▶ [Task details] Could you give the number of lines in the entries below that contain the word "chart"? Only the number is wanted.
(The records begins)
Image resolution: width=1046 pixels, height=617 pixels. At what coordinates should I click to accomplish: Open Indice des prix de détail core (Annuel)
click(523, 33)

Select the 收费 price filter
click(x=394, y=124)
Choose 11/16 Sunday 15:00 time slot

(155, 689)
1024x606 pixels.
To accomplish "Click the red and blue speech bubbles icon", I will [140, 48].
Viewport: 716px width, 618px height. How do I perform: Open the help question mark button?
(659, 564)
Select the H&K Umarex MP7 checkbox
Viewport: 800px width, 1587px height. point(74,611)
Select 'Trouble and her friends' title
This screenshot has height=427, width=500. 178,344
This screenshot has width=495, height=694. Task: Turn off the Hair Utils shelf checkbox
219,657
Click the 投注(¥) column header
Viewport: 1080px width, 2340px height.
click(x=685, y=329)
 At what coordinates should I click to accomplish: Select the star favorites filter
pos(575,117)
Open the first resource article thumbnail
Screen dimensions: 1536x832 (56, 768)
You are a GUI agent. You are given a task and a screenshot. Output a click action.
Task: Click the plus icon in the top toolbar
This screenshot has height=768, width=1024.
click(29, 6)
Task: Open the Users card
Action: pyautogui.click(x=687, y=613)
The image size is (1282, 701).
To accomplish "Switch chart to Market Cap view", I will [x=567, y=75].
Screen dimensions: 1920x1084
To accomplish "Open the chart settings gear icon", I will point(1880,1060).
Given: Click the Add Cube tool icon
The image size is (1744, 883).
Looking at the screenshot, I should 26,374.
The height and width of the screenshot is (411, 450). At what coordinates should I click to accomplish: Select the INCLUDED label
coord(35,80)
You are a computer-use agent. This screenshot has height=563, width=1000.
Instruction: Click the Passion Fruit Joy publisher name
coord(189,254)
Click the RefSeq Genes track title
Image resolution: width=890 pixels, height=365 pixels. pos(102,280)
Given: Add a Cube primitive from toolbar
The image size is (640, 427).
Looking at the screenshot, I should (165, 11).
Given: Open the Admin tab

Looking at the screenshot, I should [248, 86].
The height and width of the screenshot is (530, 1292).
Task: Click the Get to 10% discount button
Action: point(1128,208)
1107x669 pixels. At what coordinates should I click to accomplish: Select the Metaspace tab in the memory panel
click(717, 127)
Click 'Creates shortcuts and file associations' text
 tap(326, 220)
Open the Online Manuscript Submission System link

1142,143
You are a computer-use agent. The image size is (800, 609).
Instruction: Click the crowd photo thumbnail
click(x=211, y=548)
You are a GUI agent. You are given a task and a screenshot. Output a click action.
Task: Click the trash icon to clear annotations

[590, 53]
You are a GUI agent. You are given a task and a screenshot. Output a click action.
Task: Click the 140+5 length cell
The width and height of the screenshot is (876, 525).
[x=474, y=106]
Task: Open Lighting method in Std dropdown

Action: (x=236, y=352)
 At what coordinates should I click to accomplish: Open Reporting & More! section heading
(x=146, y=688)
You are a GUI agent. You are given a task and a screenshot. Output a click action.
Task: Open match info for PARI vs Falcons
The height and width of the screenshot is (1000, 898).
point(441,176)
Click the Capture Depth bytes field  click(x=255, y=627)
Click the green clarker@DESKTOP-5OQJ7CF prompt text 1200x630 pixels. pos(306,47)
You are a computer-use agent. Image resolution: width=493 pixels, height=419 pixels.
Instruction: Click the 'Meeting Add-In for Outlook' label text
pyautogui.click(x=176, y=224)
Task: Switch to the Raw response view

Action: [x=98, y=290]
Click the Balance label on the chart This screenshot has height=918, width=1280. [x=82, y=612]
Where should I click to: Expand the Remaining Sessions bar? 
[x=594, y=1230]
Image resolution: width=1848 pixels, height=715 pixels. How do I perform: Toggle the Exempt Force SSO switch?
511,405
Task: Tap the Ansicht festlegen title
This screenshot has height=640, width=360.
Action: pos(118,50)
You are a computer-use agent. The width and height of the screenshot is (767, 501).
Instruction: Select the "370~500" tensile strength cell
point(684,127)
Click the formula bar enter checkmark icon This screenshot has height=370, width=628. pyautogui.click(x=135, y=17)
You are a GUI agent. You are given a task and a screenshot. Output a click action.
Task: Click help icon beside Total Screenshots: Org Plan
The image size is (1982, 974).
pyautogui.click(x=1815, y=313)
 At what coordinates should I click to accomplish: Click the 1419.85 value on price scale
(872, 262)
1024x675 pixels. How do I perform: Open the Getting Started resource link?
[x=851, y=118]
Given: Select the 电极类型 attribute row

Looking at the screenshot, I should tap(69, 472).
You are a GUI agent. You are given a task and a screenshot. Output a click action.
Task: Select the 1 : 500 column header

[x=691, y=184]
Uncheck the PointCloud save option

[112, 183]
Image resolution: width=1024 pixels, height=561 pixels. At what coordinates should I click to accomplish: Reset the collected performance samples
(The records ends)
▶ [Solution to the exercise] 3